- [O que fazer]
1) Reescreva de forma mais breve o parágrafo do texto sobre liderança que começa com "A complexidade que vivemos atualmente", mantendo seus fatos principais.
2) Transcreva do texto sobre liderança o trecho que se abre com as palavras contendo "A complexidade que" e se fecha com "com essa complexidade.".

- [Texto selecionado]
━━━━━━━━━━━━━━━━━━━━━━━━━━━━━━

Num universo paradoxal e caótico, a realidade se apresenta em pequenos fragmentos, muitas vezes, baseados na bolha da narrativa a qual escolhemos pertencer. O mundo digital, que à primeira vista nos deixaria próximos de tudo e de todos, pelo contrário está mais complexo. Igualmente, há complexidade nas relações pessoais e profissionais. “A relação entre os indivíduos no trabalho se transformou. Nunca se falou tanto em liderança e nunca se sentiu tanto a falta de líderes”, disse em palestra, o escritor e mentor Sidnei Oliveira, no lançamento de seu livro “Líderes em Crise”, na ESPM, em São Paulo, esta semana.
A complexidade que vivemos atualmente exige competências as quais precisamos desenvolver. Para exemplificar, Sidnei conta que, há cem anos, as pessoas tinham náuseas quando a velocidade do automóvel chegava a 50 km/hora. O mesmo acontecia quando estavam num trem a 40 km/hora. Os sintomas são explicados, porque as pessoas ainda não tinham elementos para lidar com essa complexidade.
O cenário que se apresenta é desafiador. “Os líderes querem atuar no modo fácil”, declara o mentor. O mercado traz a promessa de formação de líderes instantâneos, imersões de fim de semana e a complexidade se faz presente exigindo muito mais que as habilidades e competências, anteriormente exigidas, para se conduzir uma equipe.
A velocidade e impaciência estão presentes no cotidiano, juntamente com a informação sem contexto. Somadas a narrativas vazias, embrulhadas em embalagens elegantes e desconectadas da realidade, geram suposições que comprometem o conteúdo e consequentemente, a tomada de decisão, pontua Sidnei. “A comunicação se torna uma versão”, acrescenta.

━━━━━━━━━━━━━━━━━━━━━━━━━━━━━━

- [Dados para revisão]
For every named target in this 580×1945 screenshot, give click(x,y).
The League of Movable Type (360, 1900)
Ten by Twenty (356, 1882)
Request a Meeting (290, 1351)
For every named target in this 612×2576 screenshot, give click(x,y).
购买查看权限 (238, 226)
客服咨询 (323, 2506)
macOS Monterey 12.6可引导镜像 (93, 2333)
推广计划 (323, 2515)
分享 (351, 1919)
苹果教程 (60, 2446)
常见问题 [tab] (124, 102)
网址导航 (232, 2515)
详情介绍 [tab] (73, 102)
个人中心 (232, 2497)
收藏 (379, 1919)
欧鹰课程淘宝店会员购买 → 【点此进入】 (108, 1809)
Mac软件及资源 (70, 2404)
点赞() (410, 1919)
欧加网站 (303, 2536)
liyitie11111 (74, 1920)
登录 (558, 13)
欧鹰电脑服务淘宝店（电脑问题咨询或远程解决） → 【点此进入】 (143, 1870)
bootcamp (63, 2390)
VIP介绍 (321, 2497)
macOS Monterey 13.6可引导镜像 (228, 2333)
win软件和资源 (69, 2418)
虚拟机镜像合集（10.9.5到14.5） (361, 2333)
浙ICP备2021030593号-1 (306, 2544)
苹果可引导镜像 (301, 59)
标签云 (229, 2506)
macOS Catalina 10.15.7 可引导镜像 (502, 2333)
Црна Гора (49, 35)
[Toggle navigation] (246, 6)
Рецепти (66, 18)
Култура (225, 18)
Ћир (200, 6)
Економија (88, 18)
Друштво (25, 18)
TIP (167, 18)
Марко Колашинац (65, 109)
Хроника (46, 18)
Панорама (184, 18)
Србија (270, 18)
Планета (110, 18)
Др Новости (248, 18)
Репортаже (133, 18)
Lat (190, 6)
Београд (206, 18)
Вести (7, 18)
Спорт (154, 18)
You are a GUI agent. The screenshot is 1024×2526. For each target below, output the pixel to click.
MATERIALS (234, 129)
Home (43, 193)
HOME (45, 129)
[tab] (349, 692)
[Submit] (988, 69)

━━━━━━━━━━━━━━━━━━━━━━━━━━━━━━

- [Respostas do exercício]
1) A complexidade atual exige que desenvolvamos novas competências. Sidnei dá um exemplo: há cem anos, as pessoas sentiam náuseas num automóvel a 50 km/hora ou num trem a 40 km/hora. Isso acontecia porque ainda não tinham elementos para lidar com essa complexidade.

2)
A complexidade que vivemos atualmente exige competências as quais precisamos desenvolver. Para exemplificar, Sidnei conta que, há cem anos, as pessoas tinham náuseas quando a velocidade do automóvel chegava a 50 km/hora. O mesmo acontecia quando estavam num trem a 40 km/hora. Os sintomas são explicados, porque as pessoas ainda não tinham elementos para lidar com essa complexidade.